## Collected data
--- START ---
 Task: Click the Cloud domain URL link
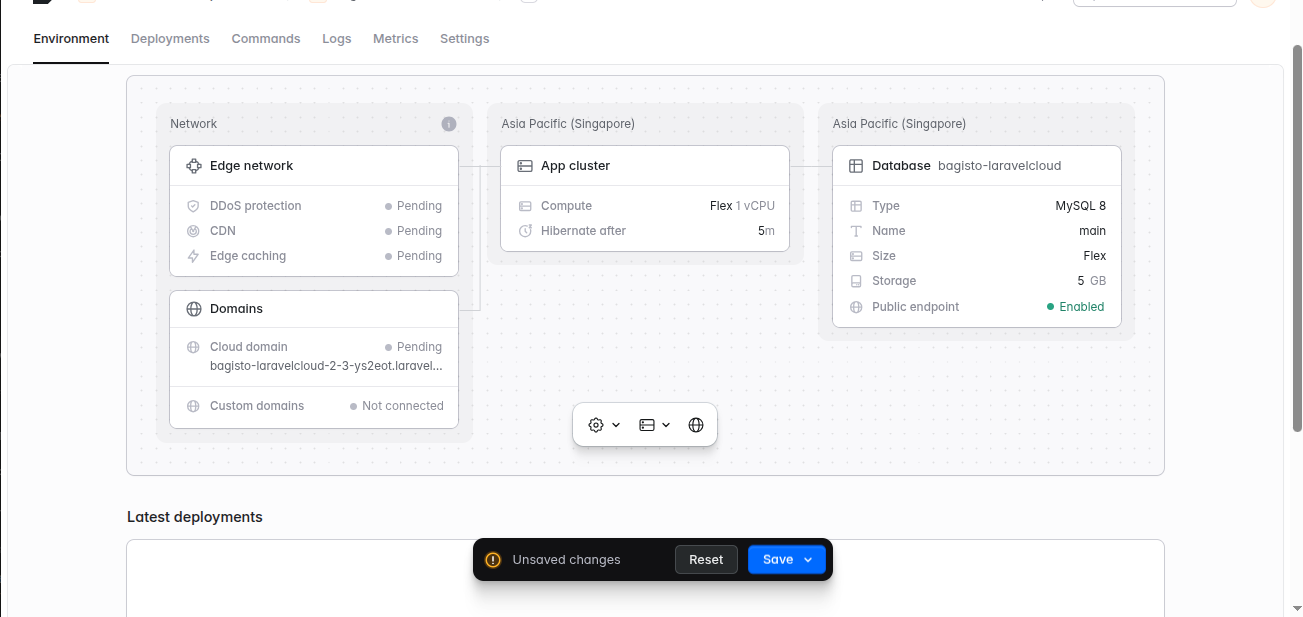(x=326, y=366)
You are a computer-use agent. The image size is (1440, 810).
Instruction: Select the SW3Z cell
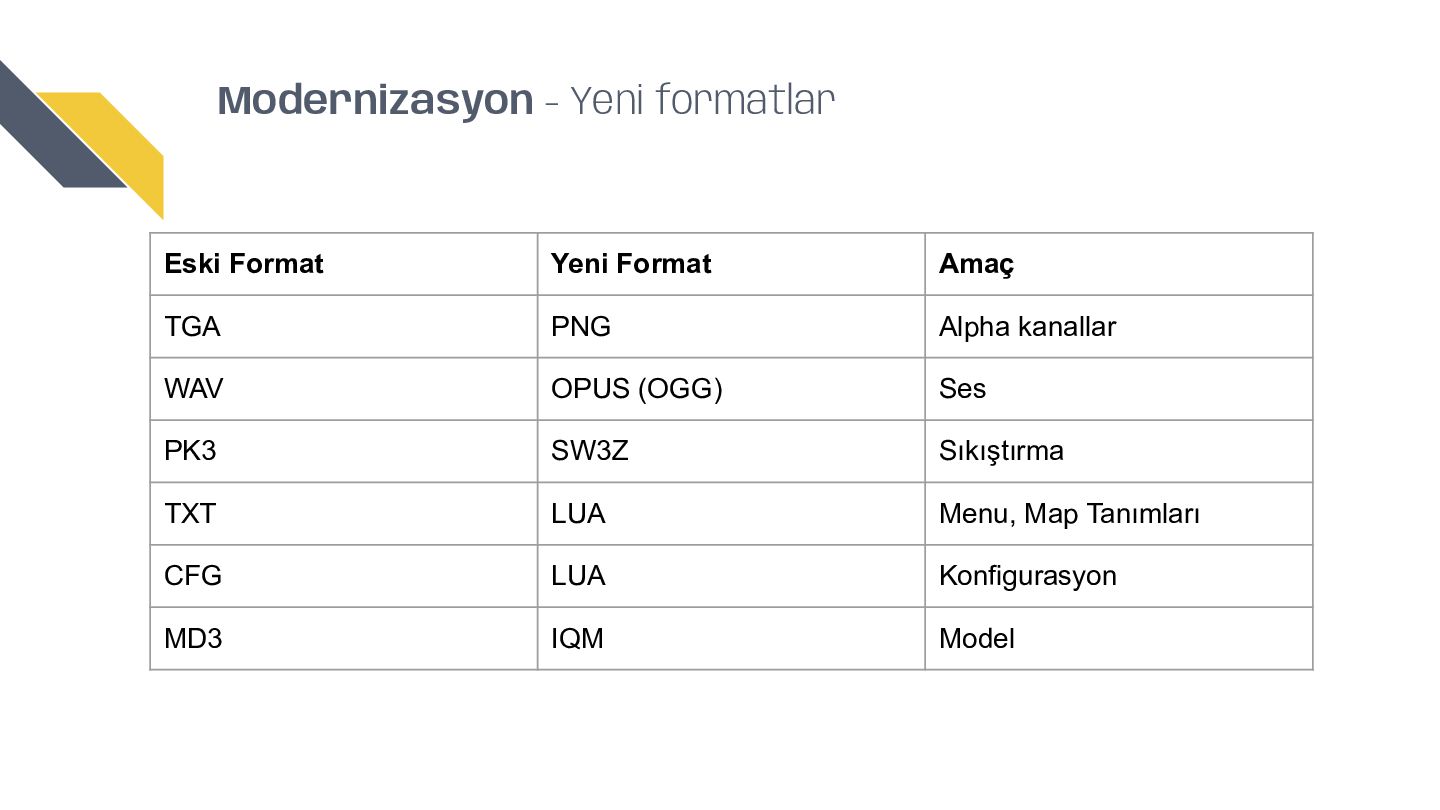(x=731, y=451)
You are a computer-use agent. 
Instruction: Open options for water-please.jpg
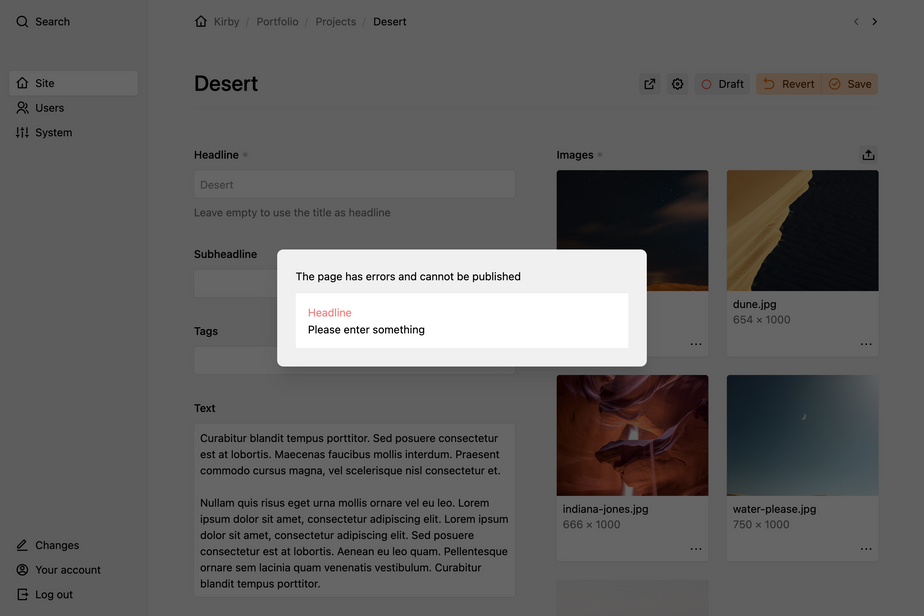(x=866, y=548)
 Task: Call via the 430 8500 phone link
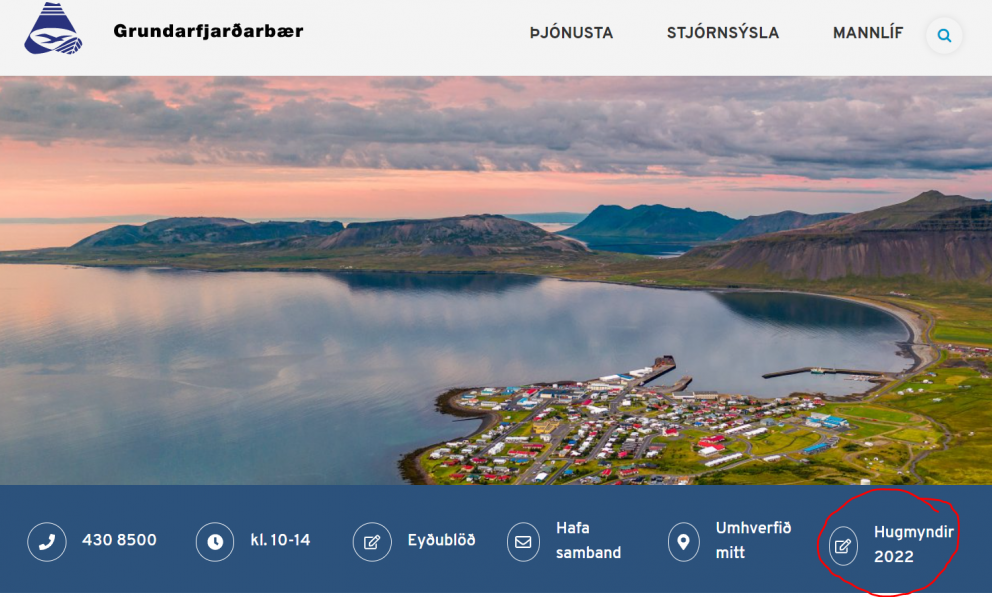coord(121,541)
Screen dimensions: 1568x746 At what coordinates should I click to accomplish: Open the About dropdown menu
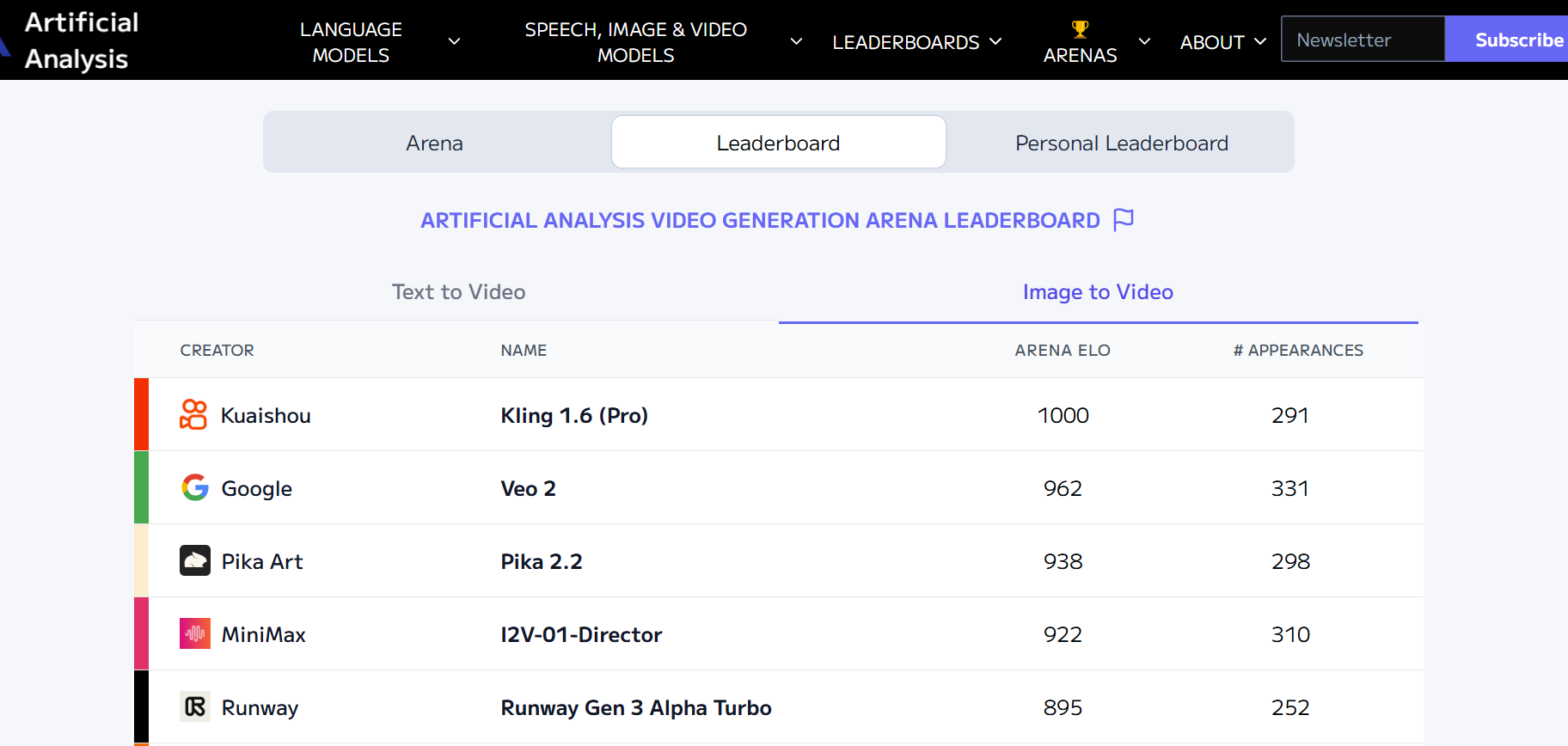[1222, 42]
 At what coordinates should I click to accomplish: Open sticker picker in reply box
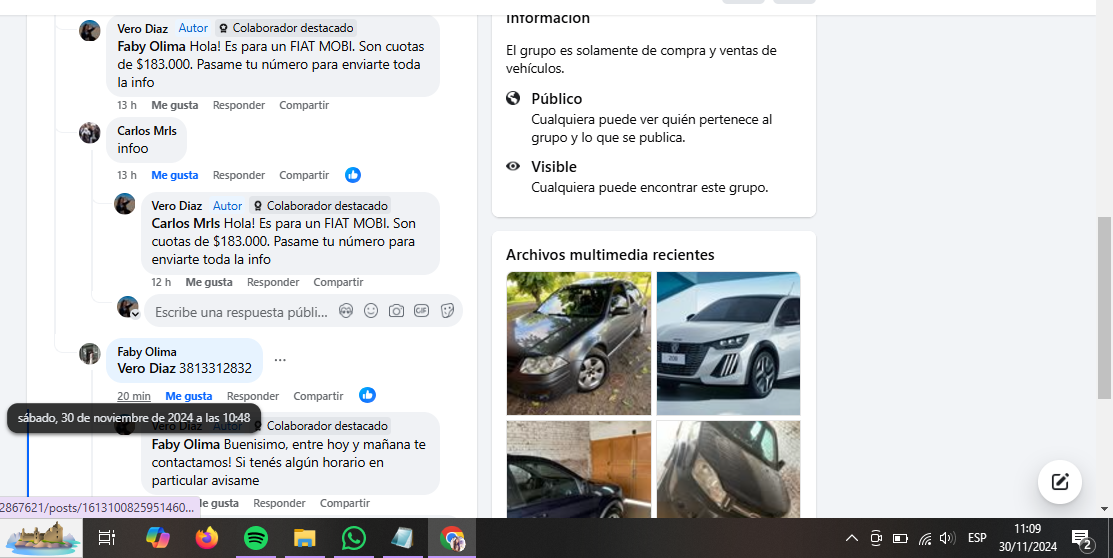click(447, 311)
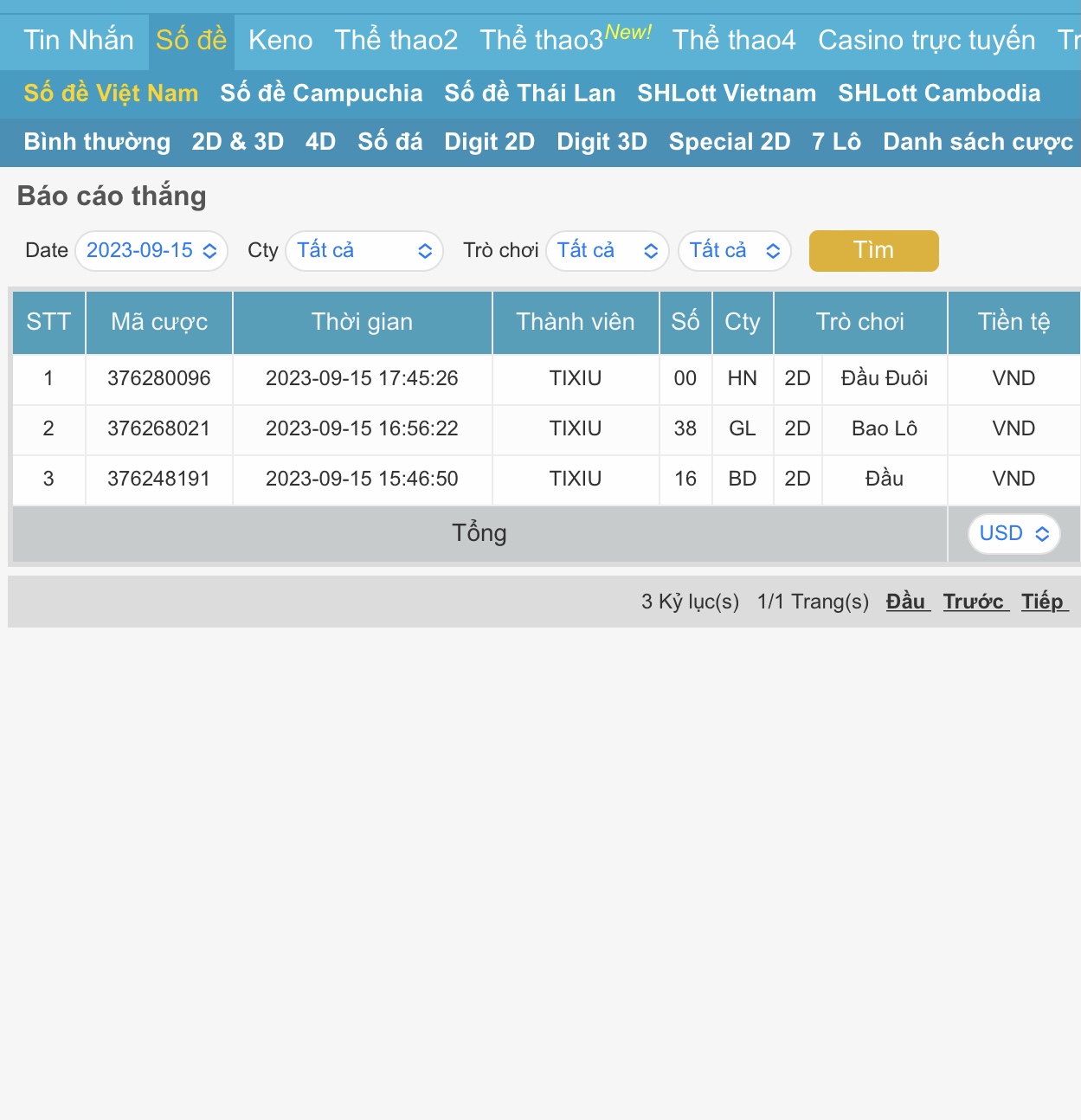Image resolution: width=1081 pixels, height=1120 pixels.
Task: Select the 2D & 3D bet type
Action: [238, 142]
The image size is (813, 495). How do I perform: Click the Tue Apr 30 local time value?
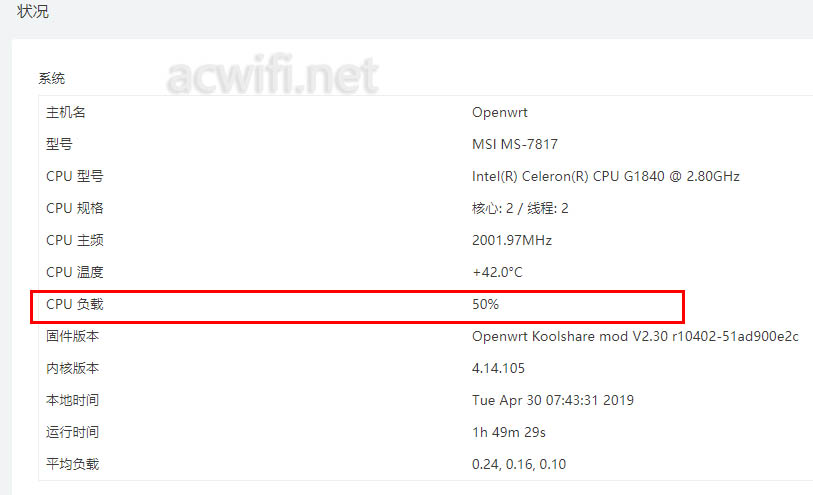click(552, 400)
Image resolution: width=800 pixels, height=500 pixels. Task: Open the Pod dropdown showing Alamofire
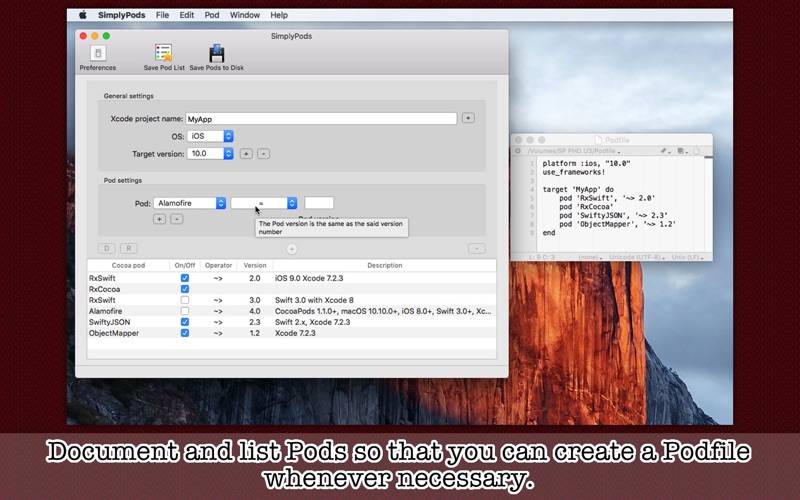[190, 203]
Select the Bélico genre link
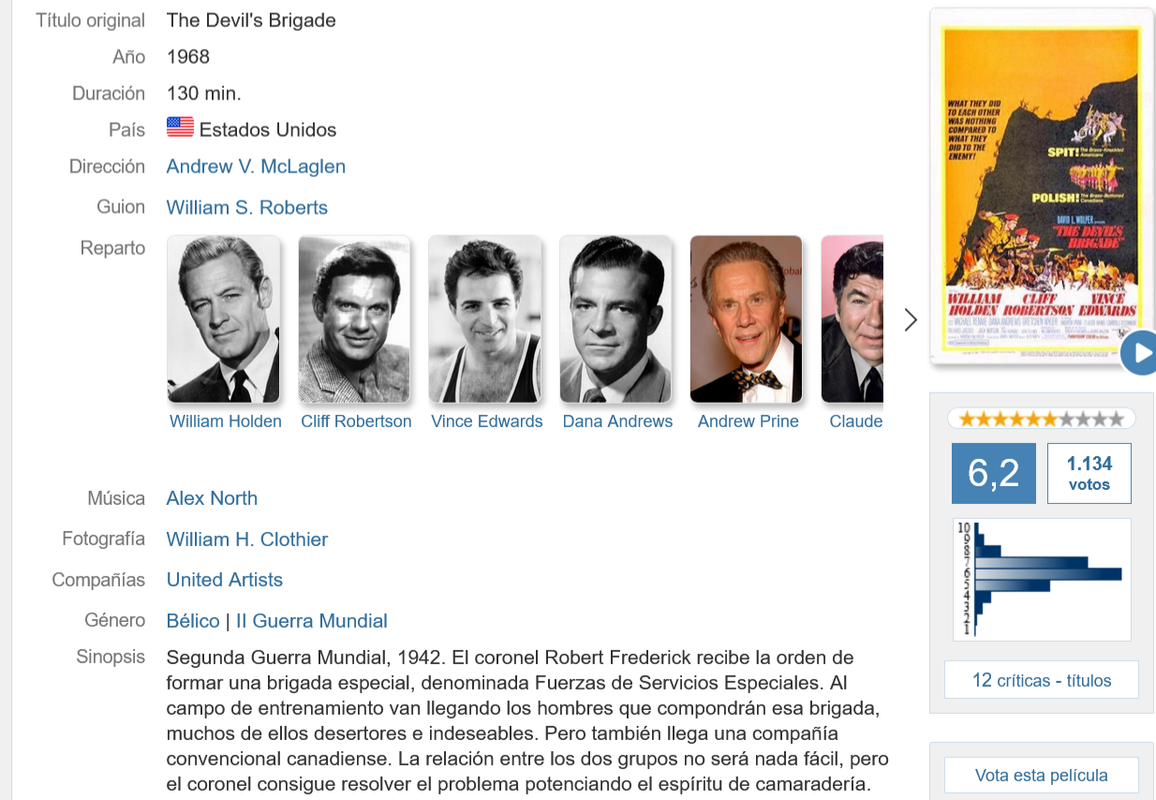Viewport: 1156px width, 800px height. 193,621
--- END ---
## Task prompt
In the data above, find each line that has the word "computer" and copy it out.

## Result
You are a computer-use agent. The image size is (1440, 810).
You are a computer-use agent. 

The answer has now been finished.